- _YOUR ASSIGNMENT_: The answer consists only of the lines from the beginning of the listing below to the line holding "Data Stores (24, 247)", inclusive, with every picture removed.

-- -- --

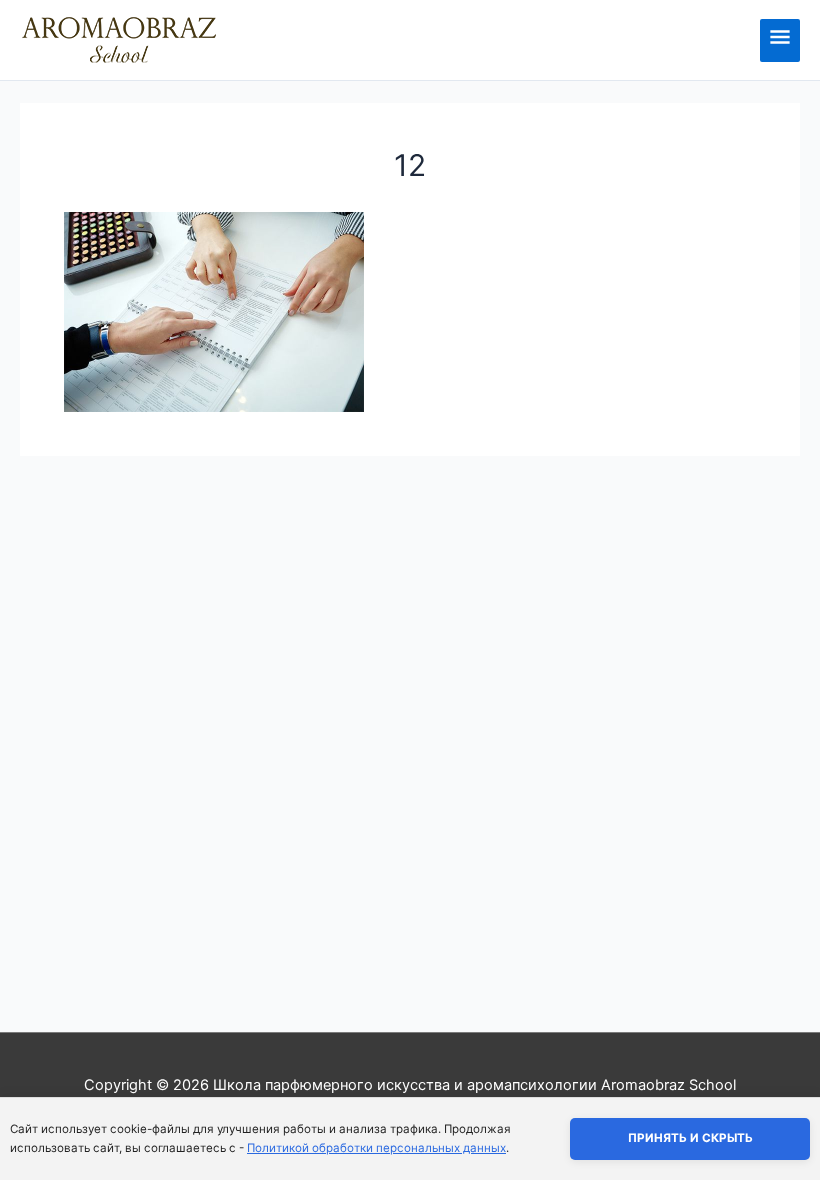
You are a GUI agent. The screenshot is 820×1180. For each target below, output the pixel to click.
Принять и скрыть (690, 1138)
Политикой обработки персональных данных (376, 1148)
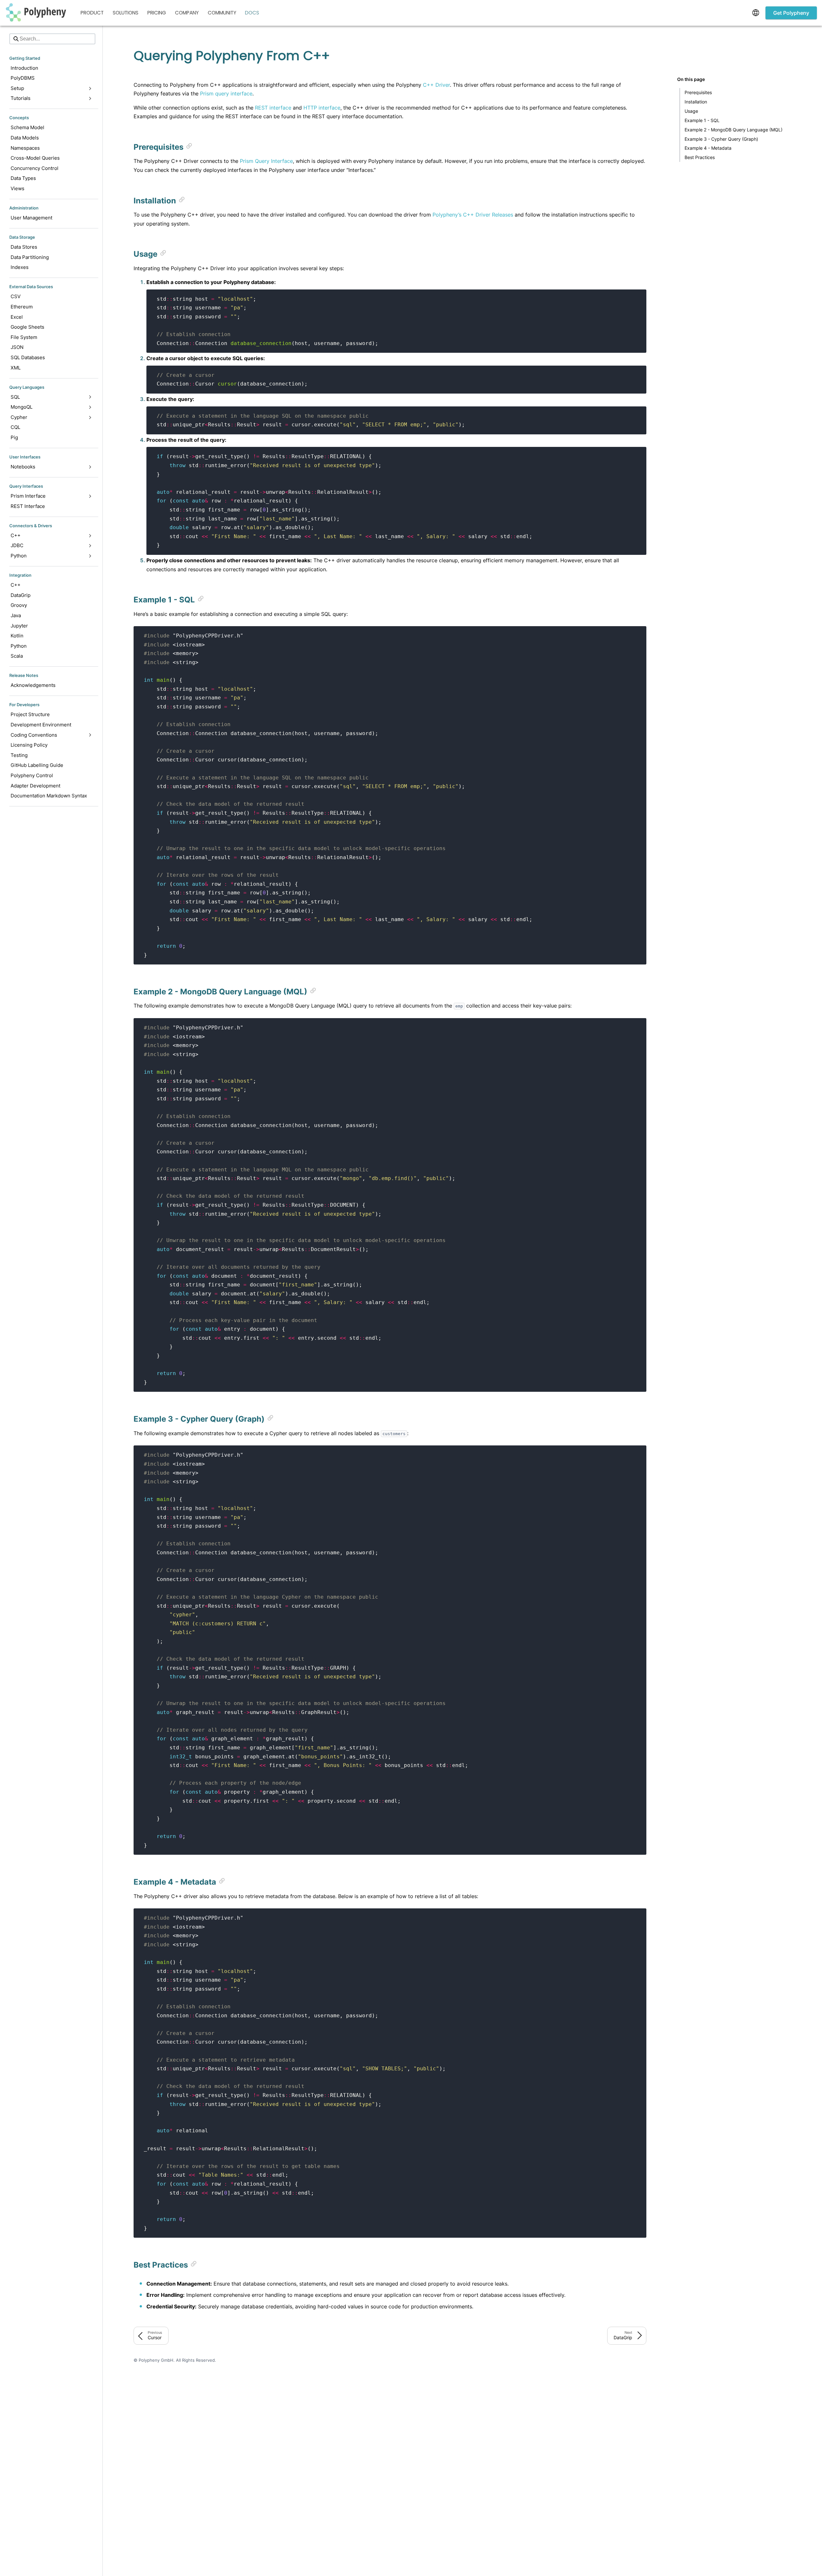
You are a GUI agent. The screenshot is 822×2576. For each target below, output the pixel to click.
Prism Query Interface (266, 161)
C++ (16, 585)
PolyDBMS (23, 78)
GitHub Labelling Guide (37, 765)
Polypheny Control (32, 775)
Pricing (156, 12)
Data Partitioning (30, 257)
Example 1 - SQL (702, 120)
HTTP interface (321, 107)
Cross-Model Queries (35, 158)
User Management (31, 218)
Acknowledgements (33, 685)
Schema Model (27, 127)
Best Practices (700, 157)
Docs (252, 12)
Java (16, 615)
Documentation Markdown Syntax (49, 796)
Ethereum (22, 307)
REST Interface (28, 506)
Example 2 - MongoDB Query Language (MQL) (734, 129)
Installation (696, 101)
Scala (17, 656)
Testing (19, 755)
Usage (691, 111)
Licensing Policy (29, 745)
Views (17, 188)
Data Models (25, 138)
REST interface (273, 107)
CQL (15, 427)
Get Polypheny (791, 12)
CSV (16, 296)
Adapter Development (35, 786)
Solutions (125, 12)
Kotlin (17, 636)
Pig (14, 437)
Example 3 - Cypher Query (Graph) (721, 138)
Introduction (24, 68)
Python (19, 646)
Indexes (20, 267)
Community (222, 12)
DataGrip (21, 595)
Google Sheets (27, 327)
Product (92, 12)
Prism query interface (226, 93)
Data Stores (24, 247)
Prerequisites (698, 92)
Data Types (23, 178)
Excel (17, 317)
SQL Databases (28, 357)
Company (187, 12)
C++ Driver (436, 85)
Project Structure (30, 714)
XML (16, 368)
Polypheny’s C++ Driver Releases (473, 214)
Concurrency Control (34, 168)
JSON (17, 347)
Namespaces (25, 148)
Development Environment (41, 725)
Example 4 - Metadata (708, 148)
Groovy (19, 605)
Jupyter (19, 626)
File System (24, 337)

-- -- --

- _WRITTEN ANSWER_:
You are a GUI agent. The screenshot is 820×1180. For each target below, output the pixel to click.
Принять и скрыть (690, 1138)
Политикой обработки персональных данных (376, 1148)
You are a GUI agent. The screenshot is 822×2576. For each target below, output the pixel to click.
Prism Query Interface (266, 161)
C++ (16, 585)
PolyDBMS (23, 78)
GitHub Labelling Guide (37, 765)
Polypheny Control (32, 775)
Pricing (156, 12)
Data Partitioning (30, 257)
Example 1 - SQL (702, 120)
HTTP interface (321, 107)
Cross-Model Queries (35, 158)
User Management (31, 218)
Acknowledgements (33, 685)
Schema Model (27, 127)
Best Practices (700, 157)
Docs (252, 12)
Java (16, 615)
Documentation Markdown Syntax (49, 796)
Ethereum (22, 307)
REST Interface (28, 506)
Example 2 - MongoDB Query Language (MQL) (734, 129)
Installation (696, 101)
Scala (17, 656)
Testing (19, 755)
Usage (691, 111)
Licensing Policy (29, 745)
Views (17, 188)
Data Models (25, 138)
REST interface (273, 107)
CQL (15, 427)
Get Polypheny (791, 12)
CSV (16, 296)
Adapter Development (35, 786)
Solutions (125, 12)
Kotlin (17, 636)
Pig (14, 437)
Example 3 - Cypher Query (Graph) (721, 138)
Introduction (24, 68)
Python (19, 646)
Indexes (20, 267)
Community (222, 12)
DataGrip (21, 595)
Google Sheets (27, 327)
Product (92, 12)
Prism query interface (226, 93)
Data Stores (24, 247)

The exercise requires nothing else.